Il libro dello scrittore pugliese, infatti, ha il pregio di dare un tocco romantico alla vita dell’ufficiale borbonico, poi brigante, Pasquale Domenico Romano, morto nel gennaio del 1863 nel corso di una battaglia contro la Guardia Nazionale, consumatasi nelle campagne di Gioia del Colle. Ma oltre alle tinte romantiche, molto delicate e a volte impercettibili, ci sono quelle grottesche, più nette e violente.

Cardetta gioca con tutte queste tonalità e dipinge la tragedia. Ama entrare negli intimi particolari di una “storia sporca” che gli studiosi riassumono in poche righe o nella parola “brigantaggio”, e che un certo pensiero politico “meridionalista”, tutto pasta e fagioli ed epico orgoglio stile Braveheart, usa a proprio piacimento.

Facciamo invece un po’ di chiarezza e diamo al nostro giovane autore ciò che merita. Cardetta scrive un testo magistrale in cui la storia, la letteratura e la fantasia si uniscono e diventano una sola cosa. Mentre leggerete vi sentirete tra questi ribelli, ancora legati a ideali sacri e inviolabili, pronti a morire pur di non tradire il proprio giuramento fatto davanti a Dio e a Francesco II di Borbone. Ma leggendo attentamente queste pagine assaporerete anche quella sottile critica che il nostro autore ha voluto inserire, perché questa ostilità tra il “piemontese invasore” e il “meridionale conquistato” non è svanita. Ancora il Sud è terra di briganti influenzata dai traumi della sconfitta, della privazione e del sentirsi derubati.
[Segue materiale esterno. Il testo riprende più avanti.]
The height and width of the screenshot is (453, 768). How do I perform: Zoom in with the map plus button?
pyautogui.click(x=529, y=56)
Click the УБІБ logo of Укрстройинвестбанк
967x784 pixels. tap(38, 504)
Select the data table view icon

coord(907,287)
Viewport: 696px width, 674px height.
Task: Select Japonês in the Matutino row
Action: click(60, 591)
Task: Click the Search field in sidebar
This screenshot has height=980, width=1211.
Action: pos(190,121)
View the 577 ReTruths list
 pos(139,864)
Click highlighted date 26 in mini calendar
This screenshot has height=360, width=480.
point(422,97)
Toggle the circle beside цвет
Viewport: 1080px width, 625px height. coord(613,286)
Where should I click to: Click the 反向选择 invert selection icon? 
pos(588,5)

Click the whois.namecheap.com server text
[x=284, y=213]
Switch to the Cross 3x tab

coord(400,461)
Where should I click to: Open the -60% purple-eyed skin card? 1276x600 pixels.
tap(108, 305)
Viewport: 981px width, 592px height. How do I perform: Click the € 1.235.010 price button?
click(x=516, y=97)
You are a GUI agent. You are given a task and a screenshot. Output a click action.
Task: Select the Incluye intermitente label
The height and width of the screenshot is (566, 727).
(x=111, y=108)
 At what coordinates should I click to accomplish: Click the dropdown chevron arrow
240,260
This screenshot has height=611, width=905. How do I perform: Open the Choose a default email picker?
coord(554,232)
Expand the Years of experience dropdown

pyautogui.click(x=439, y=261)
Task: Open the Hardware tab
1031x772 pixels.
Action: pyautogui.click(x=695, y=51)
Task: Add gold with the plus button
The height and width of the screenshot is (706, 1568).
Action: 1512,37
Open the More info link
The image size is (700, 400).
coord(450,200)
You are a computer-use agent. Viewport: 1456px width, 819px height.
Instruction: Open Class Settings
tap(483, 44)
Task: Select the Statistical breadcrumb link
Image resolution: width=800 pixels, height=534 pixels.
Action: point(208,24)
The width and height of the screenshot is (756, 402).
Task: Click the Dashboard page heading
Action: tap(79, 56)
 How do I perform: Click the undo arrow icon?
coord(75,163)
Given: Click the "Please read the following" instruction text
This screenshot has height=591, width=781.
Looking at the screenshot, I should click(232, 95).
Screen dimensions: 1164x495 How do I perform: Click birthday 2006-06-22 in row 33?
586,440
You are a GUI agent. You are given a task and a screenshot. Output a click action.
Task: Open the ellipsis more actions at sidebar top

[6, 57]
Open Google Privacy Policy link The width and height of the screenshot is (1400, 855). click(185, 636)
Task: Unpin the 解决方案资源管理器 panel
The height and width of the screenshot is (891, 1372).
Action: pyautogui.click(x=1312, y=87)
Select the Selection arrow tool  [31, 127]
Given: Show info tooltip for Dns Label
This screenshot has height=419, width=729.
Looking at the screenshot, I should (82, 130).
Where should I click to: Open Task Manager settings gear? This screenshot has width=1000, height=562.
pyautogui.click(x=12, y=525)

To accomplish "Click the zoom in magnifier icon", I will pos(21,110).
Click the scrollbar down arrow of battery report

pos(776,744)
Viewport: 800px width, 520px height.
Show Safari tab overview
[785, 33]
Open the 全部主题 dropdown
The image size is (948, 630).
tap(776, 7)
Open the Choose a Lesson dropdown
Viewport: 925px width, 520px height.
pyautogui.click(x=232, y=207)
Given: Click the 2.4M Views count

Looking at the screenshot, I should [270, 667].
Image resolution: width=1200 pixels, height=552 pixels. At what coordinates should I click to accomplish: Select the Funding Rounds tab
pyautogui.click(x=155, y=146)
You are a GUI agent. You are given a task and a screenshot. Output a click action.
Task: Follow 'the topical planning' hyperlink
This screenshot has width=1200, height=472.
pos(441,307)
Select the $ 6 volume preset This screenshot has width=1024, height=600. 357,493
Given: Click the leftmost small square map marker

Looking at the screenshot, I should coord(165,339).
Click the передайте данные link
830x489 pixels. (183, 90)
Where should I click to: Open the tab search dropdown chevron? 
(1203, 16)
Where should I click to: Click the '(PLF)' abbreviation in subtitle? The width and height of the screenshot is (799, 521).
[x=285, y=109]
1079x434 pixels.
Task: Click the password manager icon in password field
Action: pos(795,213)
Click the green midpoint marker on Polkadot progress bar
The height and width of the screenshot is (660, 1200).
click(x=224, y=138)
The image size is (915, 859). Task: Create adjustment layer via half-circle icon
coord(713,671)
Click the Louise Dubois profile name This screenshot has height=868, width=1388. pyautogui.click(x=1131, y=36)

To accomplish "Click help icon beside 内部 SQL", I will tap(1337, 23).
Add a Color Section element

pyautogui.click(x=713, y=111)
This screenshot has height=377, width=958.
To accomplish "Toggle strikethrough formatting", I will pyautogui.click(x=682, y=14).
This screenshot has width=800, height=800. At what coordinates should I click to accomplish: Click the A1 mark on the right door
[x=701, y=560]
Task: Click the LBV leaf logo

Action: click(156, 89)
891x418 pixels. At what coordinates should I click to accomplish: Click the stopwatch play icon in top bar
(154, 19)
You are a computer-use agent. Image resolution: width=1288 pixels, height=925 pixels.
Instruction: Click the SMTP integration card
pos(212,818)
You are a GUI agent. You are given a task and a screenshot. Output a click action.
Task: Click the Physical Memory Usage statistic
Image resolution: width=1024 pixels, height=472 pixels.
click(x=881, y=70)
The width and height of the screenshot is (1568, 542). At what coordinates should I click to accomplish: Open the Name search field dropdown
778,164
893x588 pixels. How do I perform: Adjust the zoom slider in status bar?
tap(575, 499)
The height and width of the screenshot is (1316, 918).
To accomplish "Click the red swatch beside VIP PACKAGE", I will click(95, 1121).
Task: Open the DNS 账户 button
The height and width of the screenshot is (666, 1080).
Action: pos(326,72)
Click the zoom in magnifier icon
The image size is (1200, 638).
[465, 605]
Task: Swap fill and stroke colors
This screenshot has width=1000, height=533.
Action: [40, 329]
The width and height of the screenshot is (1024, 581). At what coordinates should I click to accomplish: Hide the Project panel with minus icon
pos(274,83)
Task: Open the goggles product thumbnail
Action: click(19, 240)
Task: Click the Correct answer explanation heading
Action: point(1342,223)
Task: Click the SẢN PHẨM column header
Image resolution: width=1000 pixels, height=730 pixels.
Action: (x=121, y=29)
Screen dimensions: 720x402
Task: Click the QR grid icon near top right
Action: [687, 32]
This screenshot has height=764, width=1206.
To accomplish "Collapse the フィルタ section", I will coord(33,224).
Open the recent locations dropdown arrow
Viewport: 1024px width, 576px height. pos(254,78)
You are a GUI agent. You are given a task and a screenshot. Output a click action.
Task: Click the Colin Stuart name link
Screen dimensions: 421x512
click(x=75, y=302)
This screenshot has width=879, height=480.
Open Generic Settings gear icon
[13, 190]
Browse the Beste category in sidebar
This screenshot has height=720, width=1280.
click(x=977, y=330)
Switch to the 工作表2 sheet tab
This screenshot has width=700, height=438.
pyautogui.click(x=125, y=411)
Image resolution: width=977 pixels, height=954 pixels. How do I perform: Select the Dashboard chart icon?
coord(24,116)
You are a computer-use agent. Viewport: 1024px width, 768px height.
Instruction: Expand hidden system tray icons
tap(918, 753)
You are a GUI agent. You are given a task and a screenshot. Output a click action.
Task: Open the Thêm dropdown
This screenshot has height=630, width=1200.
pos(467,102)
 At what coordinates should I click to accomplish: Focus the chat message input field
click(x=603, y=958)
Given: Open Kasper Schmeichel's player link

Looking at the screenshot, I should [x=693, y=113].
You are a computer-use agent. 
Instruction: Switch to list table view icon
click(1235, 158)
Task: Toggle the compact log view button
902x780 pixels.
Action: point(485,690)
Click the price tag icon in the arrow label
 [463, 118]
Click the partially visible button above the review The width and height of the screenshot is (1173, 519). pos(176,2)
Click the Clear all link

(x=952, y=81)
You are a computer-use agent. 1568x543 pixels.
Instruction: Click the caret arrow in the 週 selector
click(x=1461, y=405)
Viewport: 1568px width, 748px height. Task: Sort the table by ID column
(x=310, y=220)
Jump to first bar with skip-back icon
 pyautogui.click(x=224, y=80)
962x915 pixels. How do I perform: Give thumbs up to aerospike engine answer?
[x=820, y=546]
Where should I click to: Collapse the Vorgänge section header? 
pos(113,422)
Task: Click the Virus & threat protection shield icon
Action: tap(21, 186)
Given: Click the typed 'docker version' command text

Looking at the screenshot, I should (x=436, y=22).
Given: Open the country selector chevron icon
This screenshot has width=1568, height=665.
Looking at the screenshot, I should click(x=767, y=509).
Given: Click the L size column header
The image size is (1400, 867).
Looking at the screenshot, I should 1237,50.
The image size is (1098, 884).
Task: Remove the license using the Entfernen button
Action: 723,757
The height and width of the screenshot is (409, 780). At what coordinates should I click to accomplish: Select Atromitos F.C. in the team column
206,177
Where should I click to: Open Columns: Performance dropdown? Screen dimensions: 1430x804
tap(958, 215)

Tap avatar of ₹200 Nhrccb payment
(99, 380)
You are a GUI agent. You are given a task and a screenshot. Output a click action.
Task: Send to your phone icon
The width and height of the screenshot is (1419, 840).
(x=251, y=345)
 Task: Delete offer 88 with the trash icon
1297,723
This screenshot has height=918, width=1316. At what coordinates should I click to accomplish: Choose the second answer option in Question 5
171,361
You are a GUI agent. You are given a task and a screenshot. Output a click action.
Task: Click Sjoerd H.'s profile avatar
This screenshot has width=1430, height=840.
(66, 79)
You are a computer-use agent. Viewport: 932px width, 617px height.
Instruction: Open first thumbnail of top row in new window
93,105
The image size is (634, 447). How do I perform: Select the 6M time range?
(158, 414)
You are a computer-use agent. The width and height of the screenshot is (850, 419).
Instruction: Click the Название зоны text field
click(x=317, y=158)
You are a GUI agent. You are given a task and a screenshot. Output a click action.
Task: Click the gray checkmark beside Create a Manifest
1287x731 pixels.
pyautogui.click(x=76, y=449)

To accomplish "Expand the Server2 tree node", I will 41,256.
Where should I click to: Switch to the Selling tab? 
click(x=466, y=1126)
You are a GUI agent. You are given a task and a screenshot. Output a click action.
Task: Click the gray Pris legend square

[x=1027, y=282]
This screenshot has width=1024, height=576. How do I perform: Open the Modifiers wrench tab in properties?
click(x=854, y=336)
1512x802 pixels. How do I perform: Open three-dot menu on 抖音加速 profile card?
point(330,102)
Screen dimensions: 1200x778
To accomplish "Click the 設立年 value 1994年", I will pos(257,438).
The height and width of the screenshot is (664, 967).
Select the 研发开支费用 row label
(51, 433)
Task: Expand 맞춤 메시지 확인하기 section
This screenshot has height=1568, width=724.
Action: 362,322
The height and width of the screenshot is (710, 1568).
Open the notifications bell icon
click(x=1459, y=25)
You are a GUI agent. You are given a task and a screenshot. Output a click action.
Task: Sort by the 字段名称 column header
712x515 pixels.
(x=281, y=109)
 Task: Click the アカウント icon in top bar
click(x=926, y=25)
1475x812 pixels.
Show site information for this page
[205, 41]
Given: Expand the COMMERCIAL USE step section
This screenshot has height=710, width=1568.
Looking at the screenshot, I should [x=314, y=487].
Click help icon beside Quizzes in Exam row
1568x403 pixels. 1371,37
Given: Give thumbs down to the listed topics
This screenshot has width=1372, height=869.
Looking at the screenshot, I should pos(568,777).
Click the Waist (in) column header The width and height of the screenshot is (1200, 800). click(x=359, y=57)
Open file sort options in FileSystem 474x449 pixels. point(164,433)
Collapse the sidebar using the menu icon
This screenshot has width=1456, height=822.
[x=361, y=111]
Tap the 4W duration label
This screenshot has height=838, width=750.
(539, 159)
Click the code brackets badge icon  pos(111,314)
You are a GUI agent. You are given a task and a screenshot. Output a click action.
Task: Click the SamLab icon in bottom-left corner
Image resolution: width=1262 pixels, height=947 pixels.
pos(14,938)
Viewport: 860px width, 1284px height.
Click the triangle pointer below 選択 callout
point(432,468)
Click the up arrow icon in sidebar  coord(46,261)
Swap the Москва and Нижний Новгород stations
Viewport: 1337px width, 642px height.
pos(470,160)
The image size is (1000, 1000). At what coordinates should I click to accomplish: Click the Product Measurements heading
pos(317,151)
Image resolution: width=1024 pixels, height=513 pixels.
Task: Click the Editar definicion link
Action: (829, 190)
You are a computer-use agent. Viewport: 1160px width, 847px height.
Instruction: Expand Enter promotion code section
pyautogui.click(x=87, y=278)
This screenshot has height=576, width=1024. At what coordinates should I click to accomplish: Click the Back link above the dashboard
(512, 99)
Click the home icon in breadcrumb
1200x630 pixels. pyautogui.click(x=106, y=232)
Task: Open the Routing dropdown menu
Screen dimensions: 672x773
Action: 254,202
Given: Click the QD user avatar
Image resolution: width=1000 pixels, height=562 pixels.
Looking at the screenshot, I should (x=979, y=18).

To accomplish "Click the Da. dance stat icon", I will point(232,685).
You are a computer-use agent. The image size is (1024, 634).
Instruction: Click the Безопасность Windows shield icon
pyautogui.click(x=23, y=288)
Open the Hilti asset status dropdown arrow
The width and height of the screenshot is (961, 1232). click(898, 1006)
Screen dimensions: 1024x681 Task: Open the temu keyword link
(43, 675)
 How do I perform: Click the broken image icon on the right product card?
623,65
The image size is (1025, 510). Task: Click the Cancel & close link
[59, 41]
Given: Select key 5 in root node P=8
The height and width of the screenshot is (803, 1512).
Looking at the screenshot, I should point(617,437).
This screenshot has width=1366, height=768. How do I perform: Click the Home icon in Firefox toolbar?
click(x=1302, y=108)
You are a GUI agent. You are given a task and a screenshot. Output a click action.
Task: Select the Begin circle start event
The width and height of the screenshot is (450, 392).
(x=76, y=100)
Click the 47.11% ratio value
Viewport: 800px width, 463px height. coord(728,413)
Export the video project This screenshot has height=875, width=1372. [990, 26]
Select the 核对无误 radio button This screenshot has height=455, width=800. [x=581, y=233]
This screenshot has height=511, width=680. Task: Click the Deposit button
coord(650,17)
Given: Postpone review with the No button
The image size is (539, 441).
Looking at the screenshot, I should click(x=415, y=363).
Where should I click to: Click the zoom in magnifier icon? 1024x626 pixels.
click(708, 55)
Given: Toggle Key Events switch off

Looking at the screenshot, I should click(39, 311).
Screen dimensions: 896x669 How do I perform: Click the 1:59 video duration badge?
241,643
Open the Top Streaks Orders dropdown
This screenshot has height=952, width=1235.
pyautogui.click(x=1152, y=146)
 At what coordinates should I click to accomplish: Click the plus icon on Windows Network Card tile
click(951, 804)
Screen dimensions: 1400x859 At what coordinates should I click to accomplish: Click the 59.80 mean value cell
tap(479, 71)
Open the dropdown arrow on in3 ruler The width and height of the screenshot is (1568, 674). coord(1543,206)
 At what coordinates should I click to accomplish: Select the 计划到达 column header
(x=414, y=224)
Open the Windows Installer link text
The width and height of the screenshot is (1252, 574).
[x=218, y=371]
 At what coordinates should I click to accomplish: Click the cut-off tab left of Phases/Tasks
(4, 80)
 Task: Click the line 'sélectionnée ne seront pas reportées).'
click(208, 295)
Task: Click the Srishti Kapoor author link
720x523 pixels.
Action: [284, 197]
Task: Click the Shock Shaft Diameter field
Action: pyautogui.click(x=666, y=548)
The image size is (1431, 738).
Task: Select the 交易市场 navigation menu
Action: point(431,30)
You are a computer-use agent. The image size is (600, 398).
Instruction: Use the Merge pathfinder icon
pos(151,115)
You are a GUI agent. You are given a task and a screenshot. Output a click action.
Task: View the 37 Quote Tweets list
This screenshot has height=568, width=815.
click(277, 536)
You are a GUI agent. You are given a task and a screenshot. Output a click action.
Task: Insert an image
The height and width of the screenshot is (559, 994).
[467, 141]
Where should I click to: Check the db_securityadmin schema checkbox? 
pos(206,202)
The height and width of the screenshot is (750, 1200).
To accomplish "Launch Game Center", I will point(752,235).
Cardetta non nasconde questi traumi. Ce li mostra tutti. Parlano attraverso i suoi personaggi, questi eroi sciancati che credono in un ideale, che lottano contro l’ingiustizia. Ma anche loro sono ingiusti, le loro azioni non sono onorevoli ma rovinano ogni buon proposito.

E allora cosa vuole da noi Cardetta? Perché ci pone queste parole sotto gli occhi? Il suo è un romanzo che parla di esuli e sconfitti. Nella sua prosa si nasconde il senso di tutte le ribellioni che ancora oggi nascono spontaneamente. La rivolta “metafisica” di Cardetta è ancora in atto e si manifesta attraverso la lingua. Come sottolineato nella premessa, l’autore usa un italiano tutto suo, fatto di errori, logicamente leggibile e comprensibile, ma che ha lo scopo di prendere a calci la purezza dell’idioma nazionale. Proprio questa “volgarità” poco romantica, ma grottesca, fa in modo che l’intera opera appaia come una linguaccia rivolta alla storia.
Ma Cardetta si spinge ancora più in là e vi invita a leggere la postfazione, dove spiega il perché di questa scelta. Non lo fa per giustificarsi, ma per farvi vedere di che pasta è fatta la sua fede. Insomma, Sergente Romano non è solo un libro, ma un atto di ribellione. Un esperimento letterario che avrà ottimi risultati.